Extrait de page:
------------------------------

Réalité bio-psycho-comportementale

À défaut d’une définition faisant consensus au sein de la communauté scientifique, la psychologue propose l’énoncé suivant: «Les addictions comportementales sont le résultat d’un processus interactionnel entre un individu et un objet externe, banal, à disposition de tous, qui conduit à une expérience sur laquelle se développe une dépendance principalement psychologique en raison des effets qu’elle procure et des fonctions qu’elle remplit. Cette dépendance, qui se traduit par la répétition de la conduite, la perte de contrôle, la centration et le besoin, peut entraîner des conséquences négatives pour la personne et son entourage

Aux yeux d’Isabelle Varescon, il est erroné, en l’occurrence, d’assimiler le concept de dépendance à celui de trouble ou de maladie. Pourquoi ? Parce que toute dépendance n’est pas pathologique, dans la mesure où elle ne draine pas nécessairement dans son sillage des effets délétères pour l’individu ou son entourage. Ainsi, la dépendance amoureuse peut être bien vécue et même source de bonheur. Et, finalement, nous sommes dépendants de mille et une choses, à commencer par l’air que nous respirons et la nourriture que nous consommons. «Initialement, le nombre d’heures passées sur Internet ou à travailler était considéré comme déterminant pour caractériser une addiction à ce réseau ou une addiction au travail, commente Isabelle Varescon. Ce critère est mauvais, n’a même guère de sens. Ce qui importe, ce sont les raisons du comportement et l’impact de son arrêt sur l’individu.»

------------------------------

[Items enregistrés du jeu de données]
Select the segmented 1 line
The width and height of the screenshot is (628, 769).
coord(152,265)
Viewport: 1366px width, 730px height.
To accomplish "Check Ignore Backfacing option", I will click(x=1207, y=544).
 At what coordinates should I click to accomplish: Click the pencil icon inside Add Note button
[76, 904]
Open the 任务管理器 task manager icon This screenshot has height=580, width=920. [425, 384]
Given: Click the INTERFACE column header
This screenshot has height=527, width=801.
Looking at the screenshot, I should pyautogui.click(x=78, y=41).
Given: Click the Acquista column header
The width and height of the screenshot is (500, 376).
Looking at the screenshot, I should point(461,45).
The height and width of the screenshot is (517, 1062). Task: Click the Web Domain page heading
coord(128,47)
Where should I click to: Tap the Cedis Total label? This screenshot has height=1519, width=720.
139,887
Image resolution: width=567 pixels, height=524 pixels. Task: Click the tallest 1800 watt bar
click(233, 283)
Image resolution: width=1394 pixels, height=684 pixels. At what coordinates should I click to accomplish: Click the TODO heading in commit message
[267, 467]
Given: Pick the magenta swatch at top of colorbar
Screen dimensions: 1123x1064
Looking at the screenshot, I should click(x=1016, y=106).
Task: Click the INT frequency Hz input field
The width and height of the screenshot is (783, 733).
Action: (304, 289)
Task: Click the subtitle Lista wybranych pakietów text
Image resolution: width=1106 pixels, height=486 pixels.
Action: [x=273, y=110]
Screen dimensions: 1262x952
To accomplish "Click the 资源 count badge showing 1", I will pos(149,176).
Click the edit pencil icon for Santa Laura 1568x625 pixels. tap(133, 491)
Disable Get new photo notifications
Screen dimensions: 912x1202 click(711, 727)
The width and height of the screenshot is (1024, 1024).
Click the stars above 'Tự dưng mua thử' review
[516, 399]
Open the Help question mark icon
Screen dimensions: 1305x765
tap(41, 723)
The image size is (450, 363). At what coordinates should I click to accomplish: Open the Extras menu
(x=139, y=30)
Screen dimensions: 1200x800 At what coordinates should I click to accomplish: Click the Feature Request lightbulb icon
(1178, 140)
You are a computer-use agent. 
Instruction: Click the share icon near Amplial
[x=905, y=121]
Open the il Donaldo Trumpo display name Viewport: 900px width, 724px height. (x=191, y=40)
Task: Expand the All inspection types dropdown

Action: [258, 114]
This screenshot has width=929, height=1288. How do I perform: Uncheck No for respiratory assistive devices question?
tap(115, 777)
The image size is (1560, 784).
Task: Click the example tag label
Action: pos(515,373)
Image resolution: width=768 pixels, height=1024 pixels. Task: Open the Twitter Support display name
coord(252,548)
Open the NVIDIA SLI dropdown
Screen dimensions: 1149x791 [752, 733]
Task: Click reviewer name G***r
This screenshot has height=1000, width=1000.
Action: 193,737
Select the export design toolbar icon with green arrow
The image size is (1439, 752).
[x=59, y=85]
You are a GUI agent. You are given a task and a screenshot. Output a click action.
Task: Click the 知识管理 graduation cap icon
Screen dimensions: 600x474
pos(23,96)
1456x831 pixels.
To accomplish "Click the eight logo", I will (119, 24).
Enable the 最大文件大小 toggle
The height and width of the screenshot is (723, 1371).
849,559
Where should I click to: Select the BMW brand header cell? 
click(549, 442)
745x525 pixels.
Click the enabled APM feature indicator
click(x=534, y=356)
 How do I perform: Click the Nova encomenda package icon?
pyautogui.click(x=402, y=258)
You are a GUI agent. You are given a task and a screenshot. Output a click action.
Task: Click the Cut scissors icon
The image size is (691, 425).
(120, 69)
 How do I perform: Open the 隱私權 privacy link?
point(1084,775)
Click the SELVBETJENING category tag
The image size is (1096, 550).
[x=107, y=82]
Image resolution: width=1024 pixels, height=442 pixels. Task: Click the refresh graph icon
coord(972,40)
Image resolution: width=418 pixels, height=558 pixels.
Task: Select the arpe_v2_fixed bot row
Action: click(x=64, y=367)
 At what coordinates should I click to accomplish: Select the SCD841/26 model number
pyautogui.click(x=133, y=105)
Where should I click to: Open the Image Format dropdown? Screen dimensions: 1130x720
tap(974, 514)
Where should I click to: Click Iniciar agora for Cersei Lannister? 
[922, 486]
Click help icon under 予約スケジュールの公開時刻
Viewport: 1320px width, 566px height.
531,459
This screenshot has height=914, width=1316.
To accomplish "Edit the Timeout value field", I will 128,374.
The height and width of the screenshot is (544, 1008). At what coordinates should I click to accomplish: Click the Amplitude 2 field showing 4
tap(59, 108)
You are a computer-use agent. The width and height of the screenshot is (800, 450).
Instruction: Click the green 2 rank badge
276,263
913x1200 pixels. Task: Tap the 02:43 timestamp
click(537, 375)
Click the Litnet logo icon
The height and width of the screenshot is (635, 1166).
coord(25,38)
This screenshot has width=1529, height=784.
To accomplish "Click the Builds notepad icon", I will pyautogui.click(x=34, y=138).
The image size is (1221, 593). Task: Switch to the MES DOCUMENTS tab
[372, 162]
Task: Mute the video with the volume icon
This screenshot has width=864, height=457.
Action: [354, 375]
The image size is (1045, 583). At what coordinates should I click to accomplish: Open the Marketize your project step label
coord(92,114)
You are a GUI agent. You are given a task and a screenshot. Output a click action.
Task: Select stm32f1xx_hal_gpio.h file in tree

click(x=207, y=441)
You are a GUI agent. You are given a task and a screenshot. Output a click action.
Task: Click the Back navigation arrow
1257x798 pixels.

------------------------------

Consigne: D'après l'extrait sur les addictions comportementales, quel critère jugeait-on d'abord déterminant pour caractériser une addiction à Internet ou au travail ? Ces items n'ont aucun lien avec l'extrait.

Zone de réponse: Le nombre d'heures passées sur Internet ou à travailler.